• _What is expected_
Pull out every line below containing the word "link".

====================

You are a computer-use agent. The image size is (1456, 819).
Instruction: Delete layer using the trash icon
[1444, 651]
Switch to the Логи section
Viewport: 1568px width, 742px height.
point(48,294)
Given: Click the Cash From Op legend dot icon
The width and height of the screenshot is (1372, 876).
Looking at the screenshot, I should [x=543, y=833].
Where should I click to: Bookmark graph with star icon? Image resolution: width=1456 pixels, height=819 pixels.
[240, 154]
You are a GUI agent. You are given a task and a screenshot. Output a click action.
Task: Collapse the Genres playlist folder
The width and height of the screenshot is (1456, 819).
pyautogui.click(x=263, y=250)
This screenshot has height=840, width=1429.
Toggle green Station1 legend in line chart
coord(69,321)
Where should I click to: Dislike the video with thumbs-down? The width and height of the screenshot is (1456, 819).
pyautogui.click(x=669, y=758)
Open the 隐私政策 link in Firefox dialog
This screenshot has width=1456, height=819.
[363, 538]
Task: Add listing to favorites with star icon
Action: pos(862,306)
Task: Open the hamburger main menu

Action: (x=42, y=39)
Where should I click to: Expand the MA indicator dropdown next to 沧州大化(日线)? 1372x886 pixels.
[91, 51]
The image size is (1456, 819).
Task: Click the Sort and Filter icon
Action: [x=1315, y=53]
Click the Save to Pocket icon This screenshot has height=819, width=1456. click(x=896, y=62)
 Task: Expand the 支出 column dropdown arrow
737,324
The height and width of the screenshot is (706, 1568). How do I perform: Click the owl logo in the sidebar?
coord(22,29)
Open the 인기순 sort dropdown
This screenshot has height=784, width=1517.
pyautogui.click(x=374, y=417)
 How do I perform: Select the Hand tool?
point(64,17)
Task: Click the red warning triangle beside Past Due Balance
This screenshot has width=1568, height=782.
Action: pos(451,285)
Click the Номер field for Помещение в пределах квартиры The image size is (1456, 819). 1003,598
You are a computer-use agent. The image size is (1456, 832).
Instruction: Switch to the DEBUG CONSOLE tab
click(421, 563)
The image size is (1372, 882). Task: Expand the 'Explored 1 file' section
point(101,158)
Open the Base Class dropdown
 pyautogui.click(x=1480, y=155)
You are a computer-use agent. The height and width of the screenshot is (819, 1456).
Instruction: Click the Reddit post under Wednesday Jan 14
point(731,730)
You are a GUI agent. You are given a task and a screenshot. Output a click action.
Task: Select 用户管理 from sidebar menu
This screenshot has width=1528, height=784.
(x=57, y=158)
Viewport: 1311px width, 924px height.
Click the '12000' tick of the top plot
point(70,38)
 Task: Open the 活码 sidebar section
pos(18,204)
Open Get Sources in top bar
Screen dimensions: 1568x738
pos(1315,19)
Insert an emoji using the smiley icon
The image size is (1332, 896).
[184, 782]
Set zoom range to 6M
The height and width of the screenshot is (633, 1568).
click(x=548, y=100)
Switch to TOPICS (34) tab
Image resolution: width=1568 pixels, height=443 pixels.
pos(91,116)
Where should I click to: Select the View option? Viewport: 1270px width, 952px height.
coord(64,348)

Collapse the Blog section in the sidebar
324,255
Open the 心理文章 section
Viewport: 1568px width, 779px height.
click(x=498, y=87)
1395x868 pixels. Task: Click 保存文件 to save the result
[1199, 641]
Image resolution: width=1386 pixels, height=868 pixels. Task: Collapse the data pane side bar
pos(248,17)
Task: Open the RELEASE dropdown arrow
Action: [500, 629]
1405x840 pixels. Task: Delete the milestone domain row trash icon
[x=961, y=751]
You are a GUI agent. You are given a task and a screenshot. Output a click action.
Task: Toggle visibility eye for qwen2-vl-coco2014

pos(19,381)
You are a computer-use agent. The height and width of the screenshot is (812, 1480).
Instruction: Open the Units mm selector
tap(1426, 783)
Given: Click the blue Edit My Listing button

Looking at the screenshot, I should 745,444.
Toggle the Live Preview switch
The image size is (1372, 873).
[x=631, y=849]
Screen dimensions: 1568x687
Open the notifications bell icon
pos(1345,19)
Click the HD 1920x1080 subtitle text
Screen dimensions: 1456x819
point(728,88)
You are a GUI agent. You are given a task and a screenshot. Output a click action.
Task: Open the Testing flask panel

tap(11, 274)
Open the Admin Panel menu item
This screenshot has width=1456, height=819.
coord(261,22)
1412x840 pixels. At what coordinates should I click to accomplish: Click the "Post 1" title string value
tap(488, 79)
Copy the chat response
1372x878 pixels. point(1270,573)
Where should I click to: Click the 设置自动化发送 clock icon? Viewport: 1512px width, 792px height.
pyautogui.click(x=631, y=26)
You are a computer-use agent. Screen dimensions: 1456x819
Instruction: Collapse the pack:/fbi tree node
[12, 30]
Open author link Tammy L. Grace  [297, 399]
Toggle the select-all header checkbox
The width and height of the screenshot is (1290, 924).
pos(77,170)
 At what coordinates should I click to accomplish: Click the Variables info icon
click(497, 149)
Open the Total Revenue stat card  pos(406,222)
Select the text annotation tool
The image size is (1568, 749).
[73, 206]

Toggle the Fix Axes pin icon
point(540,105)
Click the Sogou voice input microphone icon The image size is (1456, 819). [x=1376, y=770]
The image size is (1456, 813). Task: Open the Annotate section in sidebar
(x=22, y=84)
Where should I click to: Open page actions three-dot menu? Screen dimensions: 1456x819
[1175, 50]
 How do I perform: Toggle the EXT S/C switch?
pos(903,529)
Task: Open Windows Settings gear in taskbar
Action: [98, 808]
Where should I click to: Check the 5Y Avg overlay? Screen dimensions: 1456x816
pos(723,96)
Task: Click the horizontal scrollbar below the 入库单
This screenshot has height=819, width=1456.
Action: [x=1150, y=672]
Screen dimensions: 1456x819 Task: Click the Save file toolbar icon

====================

• _Problem solution_
Open the 隐私政策 link in Firefox dialog
Open author link Tammy L. Grace  [297, 399]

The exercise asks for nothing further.